Arms and Interventions

Arm	Intervention/treatment
Experimental: Ozanimod 0.5 mg; Participants received ozanimod 0.5 mg oral capsules daily for 24 weeks. Participants who completed the 24-week treatment period had the option to enter the blinded extension period and continue to receive ozanimod 0.5 mg weekly for another 96 weeks.	Drug: Ozanimod; Oral capsule taken once a day; Other Names: RPC1063; Zeposia®
Experimental: Ozanimod 1 mg; Participants received ozanimod 0.5 mg oral capsules daily for 24 weeks. Participants who completed the 24-week treatment period had the option to enter the blinded extension period and continue to receive ozanimod 1 mg weekly for another 96 weeks.	Drug: Ozanimod; Oral capsule taken once a day; Other Names: RPC1063; Zeposia®
Placebo Comparator: Placebo; Participants received placebo to ozanimod oral capsules daily for 24 weeks.
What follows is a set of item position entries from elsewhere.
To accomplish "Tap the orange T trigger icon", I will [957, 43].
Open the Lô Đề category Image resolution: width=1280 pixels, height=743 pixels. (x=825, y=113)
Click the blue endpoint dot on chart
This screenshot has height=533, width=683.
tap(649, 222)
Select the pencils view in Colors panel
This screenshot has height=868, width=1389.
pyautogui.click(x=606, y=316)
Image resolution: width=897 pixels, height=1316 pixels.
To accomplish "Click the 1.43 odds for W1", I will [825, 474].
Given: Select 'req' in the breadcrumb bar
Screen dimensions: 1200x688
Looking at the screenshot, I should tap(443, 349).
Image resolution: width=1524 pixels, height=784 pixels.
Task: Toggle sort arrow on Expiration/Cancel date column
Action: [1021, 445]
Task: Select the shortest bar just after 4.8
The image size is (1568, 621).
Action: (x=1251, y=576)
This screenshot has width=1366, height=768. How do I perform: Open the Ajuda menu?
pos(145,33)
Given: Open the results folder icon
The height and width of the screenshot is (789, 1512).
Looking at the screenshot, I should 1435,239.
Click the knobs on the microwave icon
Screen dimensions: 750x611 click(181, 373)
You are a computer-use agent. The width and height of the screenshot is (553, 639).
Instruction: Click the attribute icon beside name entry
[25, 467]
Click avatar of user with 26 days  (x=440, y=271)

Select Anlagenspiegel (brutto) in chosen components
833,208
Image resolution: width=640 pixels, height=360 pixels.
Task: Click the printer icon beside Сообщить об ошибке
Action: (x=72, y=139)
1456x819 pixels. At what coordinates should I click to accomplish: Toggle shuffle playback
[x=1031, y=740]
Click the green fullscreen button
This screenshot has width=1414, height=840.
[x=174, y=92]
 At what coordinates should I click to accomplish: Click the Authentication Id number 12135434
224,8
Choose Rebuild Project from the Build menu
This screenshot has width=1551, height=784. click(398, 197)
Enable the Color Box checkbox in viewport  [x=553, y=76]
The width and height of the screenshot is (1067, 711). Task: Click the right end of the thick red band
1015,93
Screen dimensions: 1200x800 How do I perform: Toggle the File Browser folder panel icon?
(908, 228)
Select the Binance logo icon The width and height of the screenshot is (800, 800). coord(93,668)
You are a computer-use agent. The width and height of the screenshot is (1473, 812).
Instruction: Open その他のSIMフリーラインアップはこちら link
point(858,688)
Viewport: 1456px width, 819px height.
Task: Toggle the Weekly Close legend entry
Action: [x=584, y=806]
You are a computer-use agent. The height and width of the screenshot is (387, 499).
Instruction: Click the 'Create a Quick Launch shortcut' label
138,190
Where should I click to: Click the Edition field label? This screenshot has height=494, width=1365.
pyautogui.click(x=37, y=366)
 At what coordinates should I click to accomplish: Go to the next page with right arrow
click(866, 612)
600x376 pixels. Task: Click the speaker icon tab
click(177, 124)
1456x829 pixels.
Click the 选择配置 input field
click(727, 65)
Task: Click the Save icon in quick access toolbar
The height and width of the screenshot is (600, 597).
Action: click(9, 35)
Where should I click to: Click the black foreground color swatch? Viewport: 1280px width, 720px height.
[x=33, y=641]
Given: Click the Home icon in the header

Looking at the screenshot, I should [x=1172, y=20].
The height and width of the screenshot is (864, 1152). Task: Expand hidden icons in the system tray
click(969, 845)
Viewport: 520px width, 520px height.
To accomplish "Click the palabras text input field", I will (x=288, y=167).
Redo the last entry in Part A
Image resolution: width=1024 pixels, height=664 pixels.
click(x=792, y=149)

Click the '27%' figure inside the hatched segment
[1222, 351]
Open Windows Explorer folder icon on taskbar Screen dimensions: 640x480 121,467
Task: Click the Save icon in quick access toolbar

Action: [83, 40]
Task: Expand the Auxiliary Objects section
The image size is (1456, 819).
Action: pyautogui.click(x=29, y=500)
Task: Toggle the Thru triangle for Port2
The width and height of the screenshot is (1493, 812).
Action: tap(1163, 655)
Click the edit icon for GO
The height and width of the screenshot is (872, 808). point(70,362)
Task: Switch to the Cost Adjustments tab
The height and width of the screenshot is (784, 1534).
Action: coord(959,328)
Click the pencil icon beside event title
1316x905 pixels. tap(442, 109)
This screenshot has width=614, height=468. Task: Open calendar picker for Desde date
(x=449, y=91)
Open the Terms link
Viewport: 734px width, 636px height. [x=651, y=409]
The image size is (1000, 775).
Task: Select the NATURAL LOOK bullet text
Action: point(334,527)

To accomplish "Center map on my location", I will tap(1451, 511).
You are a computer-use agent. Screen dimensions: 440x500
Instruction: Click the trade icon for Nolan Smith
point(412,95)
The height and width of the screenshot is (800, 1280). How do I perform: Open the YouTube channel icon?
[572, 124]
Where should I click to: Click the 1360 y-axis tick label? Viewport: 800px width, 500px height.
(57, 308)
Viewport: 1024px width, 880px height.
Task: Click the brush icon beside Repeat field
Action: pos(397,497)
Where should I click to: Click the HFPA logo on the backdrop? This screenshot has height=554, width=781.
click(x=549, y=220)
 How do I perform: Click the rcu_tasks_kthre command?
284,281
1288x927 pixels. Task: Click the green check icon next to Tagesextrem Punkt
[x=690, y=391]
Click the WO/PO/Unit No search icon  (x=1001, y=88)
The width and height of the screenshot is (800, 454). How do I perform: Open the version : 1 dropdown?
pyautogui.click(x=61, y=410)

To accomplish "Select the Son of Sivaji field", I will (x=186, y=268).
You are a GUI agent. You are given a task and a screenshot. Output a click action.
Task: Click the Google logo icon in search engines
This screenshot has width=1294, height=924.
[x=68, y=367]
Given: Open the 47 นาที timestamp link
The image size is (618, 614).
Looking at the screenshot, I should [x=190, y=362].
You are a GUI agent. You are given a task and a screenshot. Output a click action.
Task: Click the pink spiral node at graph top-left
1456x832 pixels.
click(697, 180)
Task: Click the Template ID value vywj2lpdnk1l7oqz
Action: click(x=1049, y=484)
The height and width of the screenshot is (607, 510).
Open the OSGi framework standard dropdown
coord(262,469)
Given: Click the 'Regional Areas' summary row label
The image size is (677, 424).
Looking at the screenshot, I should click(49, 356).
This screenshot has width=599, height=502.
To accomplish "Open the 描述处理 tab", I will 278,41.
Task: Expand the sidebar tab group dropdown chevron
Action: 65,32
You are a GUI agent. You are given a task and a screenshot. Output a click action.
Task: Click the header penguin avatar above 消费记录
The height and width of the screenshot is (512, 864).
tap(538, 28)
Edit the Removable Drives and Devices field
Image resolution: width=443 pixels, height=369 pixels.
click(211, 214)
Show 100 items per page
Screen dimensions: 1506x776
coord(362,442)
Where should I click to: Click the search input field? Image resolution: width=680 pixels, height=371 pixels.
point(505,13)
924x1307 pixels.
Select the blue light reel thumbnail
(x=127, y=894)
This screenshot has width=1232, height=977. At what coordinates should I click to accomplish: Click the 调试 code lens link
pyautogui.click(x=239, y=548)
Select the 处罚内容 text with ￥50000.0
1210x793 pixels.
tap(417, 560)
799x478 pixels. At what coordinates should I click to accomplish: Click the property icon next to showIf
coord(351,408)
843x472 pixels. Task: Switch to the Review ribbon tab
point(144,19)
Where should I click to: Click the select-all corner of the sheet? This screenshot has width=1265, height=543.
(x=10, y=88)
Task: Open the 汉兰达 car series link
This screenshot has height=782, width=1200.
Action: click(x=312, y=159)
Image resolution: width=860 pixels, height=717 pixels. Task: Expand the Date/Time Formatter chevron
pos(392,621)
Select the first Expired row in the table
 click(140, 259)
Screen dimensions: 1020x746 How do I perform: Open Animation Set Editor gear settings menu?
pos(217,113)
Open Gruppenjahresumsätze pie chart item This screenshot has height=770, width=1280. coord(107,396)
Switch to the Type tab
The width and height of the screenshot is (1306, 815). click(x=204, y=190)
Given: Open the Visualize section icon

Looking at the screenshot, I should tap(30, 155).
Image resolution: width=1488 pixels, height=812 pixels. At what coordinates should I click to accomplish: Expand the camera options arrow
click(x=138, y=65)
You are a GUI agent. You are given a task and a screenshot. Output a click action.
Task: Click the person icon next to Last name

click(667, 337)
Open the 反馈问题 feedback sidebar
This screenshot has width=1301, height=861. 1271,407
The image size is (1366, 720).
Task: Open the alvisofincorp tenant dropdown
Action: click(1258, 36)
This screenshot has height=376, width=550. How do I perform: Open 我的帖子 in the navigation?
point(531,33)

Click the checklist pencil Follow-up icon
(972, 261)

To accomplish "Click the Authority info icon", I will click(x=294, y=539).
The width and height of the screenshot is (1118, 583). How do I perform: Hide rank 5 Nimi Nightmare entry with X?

Participants who completed the 24-week treatment period had the option to enter the blinded extension period and were randomized to receive ozanimod 0.5 mg or 1 mg weekly for 96 weeks.	Drug: Ozanimod; Oral capsule taken once a day; Other Names: RPC1063; Zeposia®; Drug: Placebo; Oral capsule taken once a day

Outcome Measures

Primary Outcome Measures :

1. Total Number of Gadolinium-Enhancing (GdE) Lesions Assessed on Brain Magnetic Resonance Imaging (MRI) From Week 12 to Week 24 [ Time Frame: From Week 12 to Week 24; MRI was performed at Weeks 12, 16, 20, and 24 ]
   The cumulative number of total GdE lesions on MRI from Week 12 to Week 24. MRI scans were assessed and scored by an independent MRI analysis center with no knowledge of treatment assignment or outcomes.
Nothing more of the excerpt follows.